There is also the Raoul ‘lifestyle’ wine range, named after the father of the farm. Raoul, who was a maverick of both vineyards and motorcycles, has brought about Raoul’s Old Basket Press Shiraz Rosé 2010 (R50), a “wine of fresh charm and soft delights” from his favourite vineyards – an excellent aperitif or lunchtime wine. On the label, the Old Basket Press name is carried through with an old-world style in its calligraphy.

Sebastian, the twinkly eyed winemaker and Raoul’s son, is particularly enigmatic when he speaks about the wines and elaborates on the background of the old basket presses on the farm. They will be the next project of hobby-engineer Andy Selfe, who plans to renovate them into working condition during the coming months.

Andy’s love of renovating machinery began with the farm’s old mill. Built in 1904, it is once again in full working order with the wonderful abandon of creaking sounds that pulleys and levers make to keep the mill grinding wheat into wholesome flour for bread with flavour. It is fascinating how the age-old concepts of some 100 years ago are coming back into awareness, with a willingness to replicate these within our time. Sebastian says that his family, in days gone by, remembers many of the village dwellers arriving to have their grain ground by the mill.

It is a Vitruvian mill, hence the name of the wine Vitruvian 2006 (R260) described as: “a blend of the best and most interesting portions of red grapes from the farm.Mourvedre represents the centre and the energy of this wine - the guts. Pinotage from old vines is the backbone and the structure; not dark and heavy but rather light and dry. Shiraz is the muscle that holds it all together and adds the right amount of flexibility. Cabernet Franc is the mystery, the emotion, the changing element that adds lightness and freshness."
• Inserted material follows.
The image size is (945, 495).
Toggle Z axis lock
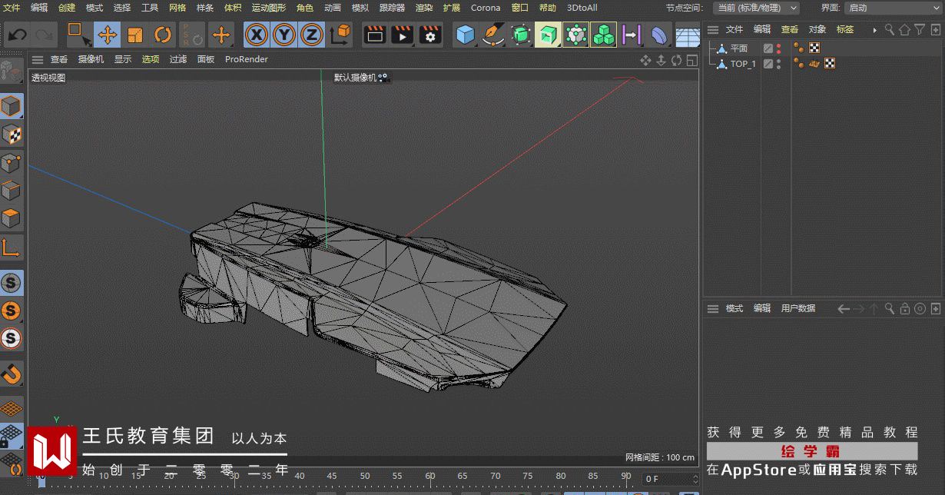(x=311, y=35)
Hope Marguerite Chenin Blanc 2010 (R145), named after this generation's grandmother, has always been made to express the purity of the grape, with the first vintage in 1997. Only fruit selected from the oldest Chenin Blanc vineyard, planted in 1978, is used for this wine. Barrel fermentation takes place in 400. French oak using only natural yeasts. A lovely food wine that promises ageing ability.

Goutte d'Or 2007 (R115) Noble Late Harvest consists of 66% Semillon and 34% Sauvignon Blanc botrytis grapes. It pairs beautifully with the farm's homebaked biscotti.
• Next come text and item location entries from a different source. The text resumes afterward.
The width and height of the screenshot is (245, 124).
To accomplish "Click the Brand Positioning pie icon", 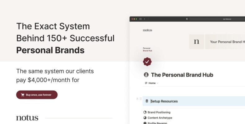I will (145, 112).
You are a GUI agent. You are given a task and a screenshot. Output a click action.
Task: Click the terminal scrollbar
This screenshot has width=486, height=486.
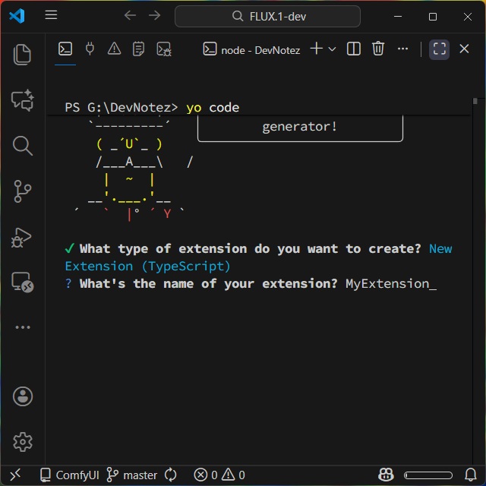(475, 101)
Wife of Sebastian, Nici, also produces a range of interesting accompaniments as part of her catering company Zest (see Foodie Finds on page 18). Tel 028 284 9194; www.beaumont.co.za

FOURTH STOP: THE SHUNTIN' SHED

Out of Beaumont Winery, turn right and immediately left before the railway line. Here is a little piece of '60s history just dying to be appreciated in the same manner as the current owners. Music from the 1960s echoes out of the entrance of what is the converted original railway station. And inside is a caboose of note, with chairs and vinyl booths in a green that reminds one of old-fashioned bankers’ lamps and has been kept true to form of a train cabin back in the day.
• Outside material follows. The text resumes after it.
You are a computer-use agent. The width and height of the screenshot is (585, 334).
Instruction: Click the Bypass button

Sit outside on the deck overlooking the town of Bot River and enjoy a pizza that is supremely satisfying after a merry wine tasting, going back to basics with moreishness; there is little to beat a simple margherita pizza with buffalo mozzarella, freshly picked tomatoes and fragrant basil. The restaurant is also renowned for ribs and slow-cooked pork roast on a Sunday. Wines complement the rustic and backto- the-good-earth feel, with a small but well-selected range, including Barton from the surrounding area. Tel 028 284 9443; www.theshuntinshed.co.za

FIFTH STOP: FEITEIRAS

If you have time on your hands, also worthy of a visit is Feiteiras (tastings by appointment only), where you can view one of the few working pole basket presses in South Africa and taste the estate’s Verdelho 2009, a trophy winner at the Old Mutual Trophy Wine Show 2010.